Saturday, October 2, 2010

WEEK 6 LECTURE
MEDIA, NEW MEDIA, SOCIAL MEDIA

The internet has had a rollercoaster like existence from it's very beginning. Starting off as only an academic tool, to the burgeoning beast it is today. Entrepreneurs have lived and died by riding the pioneering internet wave prior to the dot.com crash and also now into the new internet era of Web 2.0.

The term Web 2.0 essentially doesn't mean anything for example there wasn't some amazing new internet that was suddenly created. It more refers to the idea that the now mundane "read only" web is now a thing of the past. While proclaiming the resurrection of the internet as a new "read/write" web. This idea was pioneered by Tim O'Rielly and his friends to get the tech community feeling good about itself again.
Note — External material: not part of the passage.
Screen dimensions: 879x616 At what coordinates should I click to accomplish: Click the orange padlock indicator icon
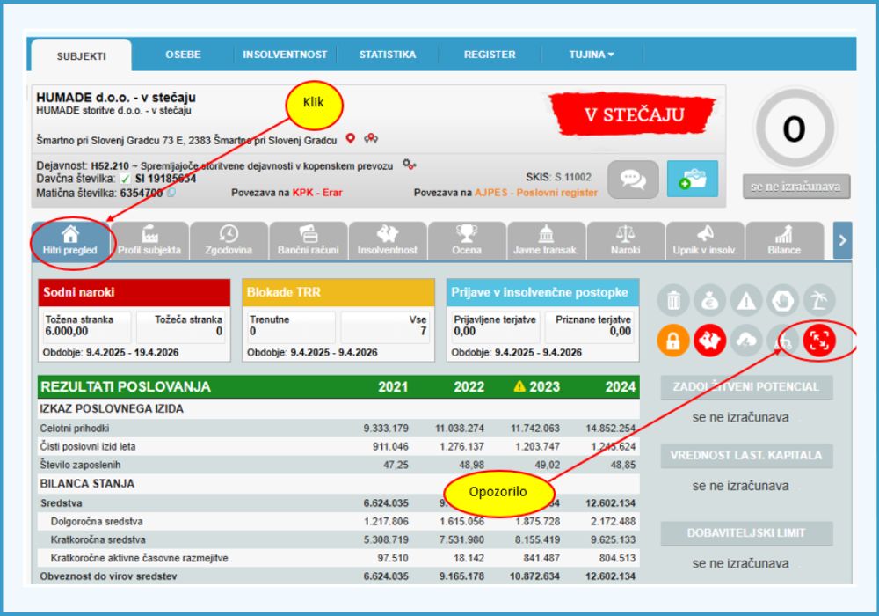(x=673, y=342)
So they came up with the notion, that the web mattered again. (Paul Graham, 2005) To put simply a definition for web 2.0 as stated on the exforsys.com website is that Web 2.0 is a system in which online users become participants rather than mere viewers.

An article also on the exforsys.com website titled "Advantages and Disadvantages of Web 2.0" states that with the growing use of web 2.0 as a technology information can flow freely and people can express their ideas without fear of repression. Web 2.0 would than effectively make the internet a true democratic system, or a digital democracy, but then this also leads into the disadvantages of the web 2.0 technology. One of the disadvantages is "dependence", for example if you become heavily reliant on the internet for your information what are you going to do when your connection goes down, how will you access the information you have become dependent on. Also while many services are offered for free, they won't be secure, and could easily become the targets for hackers and viruses.

This leads into the ambiguous question of ownership of online content such as music, movies, pictures and articles. With the onset of web 2.0 and it's main directive being the user being the participant rather than the viewer we have seen the astronimical rise of new social networking technolgies (Facebook, Twitter). These sites which allow users to talk and exchange ideas and opinions in their own personal virtual communities, have produced a very big two edged sword for companies looking to do business on the web. On side they have a great way to promote and distribute their content online to a very large audience more quickly and efficiently than before. But on the other side they leave themselves open to the advent of people coming in and being able to easily take your content for free. New laws are being created and debated all the time about who actually has the "rights" in intellectual property exchange and excessability of free online content. One could argue that in this current climate, that the progress of technology has become autonomous and beyond the direct control of any individual or government. A good example of this is with the social networking sites like Facebook and Twitter, that have grown at such exponential rates over the last few years and have so many users that now governments are trying to come up with rules and/or laws to regulate the use of these sites. I think the court cases we see involving online content infringements will continue until we see the online law start growing as fast as the new technologies.